_What is asked_
Convert the listing below into a Markdown table with the columns No. and Line, one row per line with its number. Leave out blank lines.
(begin)
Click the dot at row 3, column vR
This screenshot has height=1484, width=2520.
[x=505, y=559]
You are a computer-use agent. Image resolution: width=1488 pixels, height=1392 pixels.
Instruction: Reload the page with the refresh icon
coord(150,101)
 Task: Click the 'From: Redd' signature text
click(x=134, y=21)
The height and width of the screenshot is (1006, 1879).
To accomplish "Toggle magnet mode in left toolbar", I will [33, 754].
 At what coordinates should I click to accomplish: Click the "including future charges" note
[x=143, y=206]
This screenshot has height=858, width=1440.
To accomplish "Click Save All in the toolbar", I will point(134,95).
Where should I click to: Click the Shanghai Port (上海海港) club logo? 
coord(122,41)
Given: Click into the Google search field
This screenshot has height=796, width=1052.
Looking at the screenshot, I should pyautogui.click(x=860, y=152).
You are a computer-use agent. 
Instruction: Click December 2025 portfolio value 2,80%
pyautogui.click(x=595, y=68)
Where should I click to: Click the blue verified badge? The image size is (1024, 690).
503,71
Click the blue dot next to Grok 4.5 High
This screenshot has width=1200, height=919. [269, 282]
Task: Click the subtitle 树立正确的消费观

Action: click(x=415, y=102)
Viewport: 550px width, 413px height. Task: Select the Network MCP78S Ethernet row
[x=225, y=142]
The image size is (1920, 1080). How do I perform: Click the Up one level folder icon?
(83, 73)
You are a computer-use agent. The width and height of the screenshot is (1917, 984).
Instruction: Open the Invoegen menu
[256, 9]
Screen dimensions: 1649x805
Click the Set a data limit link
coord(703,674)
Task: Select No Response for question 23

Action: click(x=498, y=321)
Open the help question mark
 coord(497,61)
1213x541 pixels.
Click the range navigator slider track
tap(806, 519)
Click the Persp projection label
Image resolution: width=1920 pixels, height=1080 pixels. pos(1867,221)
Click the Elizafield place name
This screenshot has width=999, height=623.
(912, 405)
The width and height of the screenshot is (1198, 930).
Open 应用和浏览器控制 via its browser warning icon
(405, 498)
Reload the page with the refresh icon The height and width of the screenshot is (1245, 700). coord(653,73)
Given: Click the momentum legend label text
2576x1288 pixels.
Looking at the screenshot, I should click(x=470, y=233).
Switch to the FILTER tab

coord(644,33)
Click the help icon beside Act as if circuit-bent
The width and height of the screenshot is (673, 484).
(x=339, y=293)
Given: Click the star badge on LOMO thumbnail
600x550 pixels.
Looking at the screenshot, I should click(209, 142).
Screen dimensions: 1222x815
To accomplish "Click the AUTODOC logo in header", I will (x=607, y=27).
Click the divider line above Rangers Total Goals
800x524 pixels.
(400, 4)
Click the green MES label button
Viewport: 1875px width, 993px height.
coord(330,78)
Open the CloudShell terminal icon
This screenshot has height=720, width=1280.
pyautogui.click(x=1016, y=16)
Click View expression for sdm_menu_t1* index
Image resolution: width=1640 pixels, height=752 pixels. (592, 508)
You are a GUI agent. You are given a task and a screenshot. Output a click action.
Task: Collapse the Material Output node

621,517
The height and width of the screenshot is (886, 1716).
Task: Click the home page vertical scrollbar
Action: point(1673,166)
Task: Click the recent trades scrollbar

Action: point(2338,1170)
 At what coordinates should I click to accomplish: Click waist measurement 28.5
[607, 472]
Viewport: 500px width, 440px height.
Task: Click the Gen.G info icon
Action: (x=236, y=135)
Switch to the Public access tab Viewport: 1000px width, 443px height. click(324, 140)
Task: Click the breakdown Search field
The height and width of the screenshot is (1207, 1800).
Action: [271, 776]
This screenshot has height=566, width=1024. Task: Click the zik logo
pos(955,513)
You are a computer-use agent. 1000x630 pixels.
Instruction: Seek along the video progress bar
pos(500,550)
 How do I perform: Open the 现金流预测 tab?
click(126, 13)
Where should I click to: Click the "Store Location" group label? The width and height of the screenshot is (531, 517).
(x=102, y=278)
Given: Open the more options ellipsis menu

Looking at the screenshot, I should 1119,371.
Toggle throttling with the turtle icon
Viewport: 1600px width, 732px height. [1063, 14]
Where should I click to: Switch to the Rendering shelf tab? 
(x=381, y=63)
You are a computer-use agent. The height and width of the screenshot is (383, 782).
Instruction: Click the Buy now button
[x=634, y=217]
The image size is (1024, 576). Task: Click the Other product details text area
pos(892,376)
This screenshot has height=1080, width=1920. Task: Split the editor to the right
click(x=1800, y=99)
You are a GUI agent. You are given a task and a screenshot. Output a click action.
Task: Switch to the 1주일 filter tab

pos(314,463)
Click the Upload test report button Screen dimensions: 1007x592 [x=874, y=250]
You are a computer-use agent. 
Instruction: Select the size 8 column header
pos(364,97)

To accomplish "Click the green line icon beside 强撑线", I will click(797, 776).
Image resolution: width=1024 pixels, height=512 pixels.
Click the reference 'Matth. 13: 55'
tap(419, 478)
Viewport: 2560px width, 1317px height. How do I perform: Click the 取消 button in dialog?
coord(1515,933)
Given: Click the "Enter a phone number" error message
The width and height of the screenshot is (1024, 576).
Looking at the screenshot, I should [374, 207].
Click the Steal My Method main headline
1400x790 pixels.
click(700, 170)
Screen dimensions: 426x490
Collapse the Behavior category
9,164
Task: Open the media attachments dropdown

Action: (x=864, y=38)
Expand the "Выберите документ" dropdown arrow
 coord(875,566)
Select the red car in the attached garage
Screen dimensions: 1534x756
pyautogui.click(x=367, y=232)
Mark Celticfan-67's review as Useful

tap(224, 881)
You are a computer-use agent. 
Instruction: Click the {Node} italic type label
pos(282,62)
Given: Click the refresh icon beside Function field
(end)
_Answer to the exercise_
| No. | Line |
|---|---|
| 1 | Click the dot at row 3, column vR |
| 2 | This screenshot has height=1484, width=2520. |
| 3 | [x=505, y=559] |
| 4 | You are a computer-use agent. Image resolution: width=1488 pixels, height=1392 pixels. |
| 5 | Instruction: Reload the page with the refresh icon |
| 6 | coord(150,101) |
| 7 |  Task: Click the 'From: Redd' signature text |
| 8 | click(x=134, y=21) |
| 9 | The height and width of the screenshot is (1006, 1879). |
| 10 | To accomplish "Toggle magnet mode in left toolbar", I will [33, 754]. |
| 11 |  At what coordinates should I click to accomplish: Click the "including future charges" note |
| 12 | [x=143, y=206] |
| 13 | This screenshot has height=858, width=1440. |
| 14 | To accomplish "Click Save All in the toolbar", I will point(134,95). |
| 15 | Where should I click to: Click the Shanghai Port (上海海港) club logo?  |
| 16 | coord(122,41) |
| 17 | Given: Click into the Google search field |
| 18 | This screenshot has height=796, width=1052. |
| 19 | Looking at the screenshot, I should pyautogui.click(x=860, y=152). |
| 20 | You are a computer-use agent.  |
| 21 | Instruction: Click December 2025 portfolio value 2,80% |
| 22 | pyautogui.click(x=595, y=68) |
| 23 | Where should I click to: Click the blue verified badge? The image size is (1024, 690). |
| 24 | 503,71 |
| 25 | Click the blue dot next to Grok 4.5 High |
| 26 | This screenshot has width=1200, height=919. [269, 282] |
| 27 | Task: Click the subtitle 树立正确的消费观 |
| 28 | Action: click(x=415, y=102) |
| 29 | Viewport: 550px width, 413px height. Task: Select the Network MCP78S Ethernet row |
| 30 | [x=225, y=142] |
| 31 | The image size is (1920, 1080). How do I perform: Click the Up one level folder icon? |
| 32 | (83, 73) |
| 33 | You are a computer-use agent. The width and height of the screenshot is (1917, 984). |
| 34 | Instruction: Open the Invoegen menu |
| 35 | [256, 9] |
| 36 | Screen dimensions: 1649x805 |
| 37 | Click the Set a data limit link |
| 38 | coord(703,674) |
| 39 | Task: Select No Response for question 23 |
| 40 | Action: click(x=498, y=321) |
| 41 | Open the help question mark |
| 42 |  coord(497,61) |
| 43 | 1213x541 pixels. |
| 44 | Click the range navigator slider track |
| 45 | tap(806, 519) |
| 46 | Click the Persp projection label |
| 47 | Image resolution: width=1920 pixels, height=1080 pixels. pos(1867,221) |
| 48 | Click the Elizafield place name |
| 49 | This screenshot has width=999, height=623. |
| 50 | (912, 405) |
| 51 | The width and height of the screenshot is (1198, 930). |
| 52 | Open 应用和浏览器控制 via its browser warning icon |
| 53 | (405, 498) |
| 54 | Reload the page with the refresh icon The height and width of the screenshot is (1245, 700). coord(653,73) |
| 55 | Given: Click the momentum legend label text |
| 56 | 2576x1288 pixels. |
| 57 | Looking at the screenshot, I should click(x=470, y=233). |
| 58 | Switch to the FILTER tab |
| 59 | coord(644,33) |
| 60 | Click the help icon beside Act as if circuit-bent |
| 61 | The width and height of the screenshot is (673, 484). |
| 62 | (x=339, y=293) |
| 63 | Given: Click the star badge on LOMO thumbnail |
| 64 | 600x550 pixels. |
| 65 | Looking at the screenshot, I should click(209, 142). |
| 66 | Screen dimensions: 1222x815 |
| 67 | To accomplish "Click the AUTODOC logo in header", I will (x=607, y=27). |
| 68 | Click the divider line above Rangers Total Goals |
| 69 | 800x524 pixels. |
| 70 | (400, 4) |
| 71 | Click the green MES label button |
| 72 | Viewport: 1875px width, 993px height. |
| 73 | coord(330,78) |
| 74 | Open the CloudShell terminal icon |
| 75 | This screenshot has height=720, width=1280. |
| 76 | pyautogui.click(x=1016, y=16) |
| 77 | Click View expression for sdm_menu_t1* index |
| 78 | Image resolution: width=1640 pixels, height=752 pixels. (592, 508) |
| 79 | You are a GUI agent. You are given a task and a screenshot. Output a click action. |
| 80 | Task: Collapse the Material Output node |
| 81 | 621,517 |
| 82 | The height and width of the screenshot is (886, 1716). |
| 83 | Task: Click the home page vertical scrollbar |
| 84 | Action: point(1673,166) |
| 85 | Task: Click the recent trades scrollbar |
| 86 | Action: point(2338,1170) |
| 87 |  At what coordinates should I click to accomplish: Click waist measurement 28.5 |
| 88 | [607, 472] |
| 89 | Viewport: 500px width, 440px height. |
| 90 | Task: Click the Gen.G info icon |
| 91 | Action: (x=236, y=135) |
| 92 | Switch to the Public access tab Viewport: 1000px width, 443px height. click(324, 140) |
| 93 | Task: Click the breakdown Search field |
| 94 | The height and width of the screenshot is (1207, 1800). |
| 95 | Action: [271, 776] |
| 96 | This screenshot has height=566, width=1024. Task: Click the zik logo |
| 97 | pos(955,513) |
| 98 | You are a computer-use agent. 1000x630 pixels. |
| 99 | Instruction: Seek along the video progress bar |
| 100 | pos(500,550) |
| 101 |  How do I perform: Open the 现金流预测 tab? |
| 102 | click(126, 13) |
| 103 | Where should I click to: Click the "Store Location" group label? The width and height of the screenshot is (531, 517). |
| 104 | (x=102, y=278) |
| 105 | Given: Open the more options ellipsis menu |
| 106 | Looking at the screenshot, I should 1119,371. |
| 107 | Toggle throttling with the turtle icon |
| 108 | Viewport: 1600px width, 732px height. [1063, 14] |
| 109 | Where should I click to: Switch to the Rendering shelf tab?  |
| 110 | (x=381, y=63) |
| 111 | You are a computer-use agent. The height and width of the screenshot is (383, 782). |
| 112 | Instruction: Click the Buy now button |
| 113 | [x=634, y=217] |
| 114 | The image size is (1024, 576). Task: Click the Other product details text area |
| 115 | pos(892,376) |
| 116 | This screenshot has height=1080, width=1920. Task: Split the editor to the right |
| 117 | click(x=1800, y=99) |
| 118 | You are a GUI agent. You are given a task and a screenshot. Output a click action. |
| 119 | Task: Switch to the 1주일 filter tab |
| 120 | pos(314,463) |
| 121 | Click the Upload test report button Screen dimensions: 1007x592 [x=874, y=250] |
| 122 | You are a computer-use agent.  |
| 123 | Instruction: Select the size 8 column header |
| 124 | pos(364,97) |
| 125 | To accomplish "Click the green line icon beside 强撑线", I will click(797, 776). |
| 126 | Image resolution: width=1024 pixels, height=512 pixels. |
| 127 | Click the reference 'Matth. 13: 55' |
| 128 | tap(419, 478) |
| 129 | Viewport: 2560px width, 1317px height. How do I perform: Click the 取消 button in dialog? |
| 130 | coord(1515,933) |
| 131 | Given: Click the "Enter a phone number" error message |
| 132 | The width and height of the screenshot is (1024, 576). |
| 133 | Looking at the screenshot, I should [374, 207]. |
| 134 | Click the Steal My Method main headline |
| 135 | 1400x790 pixels. |
| 136 | click(700, 170) |
| 137 | Screen dimensions: 426x490 |
| 138 | Collapse the Behavior category |
| 139 | 9,164 |
| 140 | Task: Open the media attachments dropdown |
| 141 | Action: (x=864, y=38) |
| 142 | Expand the "Выберите документ" dropdown arrow |
| 143 |  coord(875,566) |
| 144 | Select the red car in the attached garage |
| 145 | Screen dimensions: 1534x756 |
| 146 | pyautogui.click(x=367, y=232) |
| 147 | Mark Celticfan-67's review as Useful |
| 148 | tap(224, 881) |
| 149 | You are a computer-use agent.  |
| 150 | Instruction: Click the {Node} italic type label |
| 151 | pos(282,62) |
| 152 | Given: Click the refresh icon beside Function field |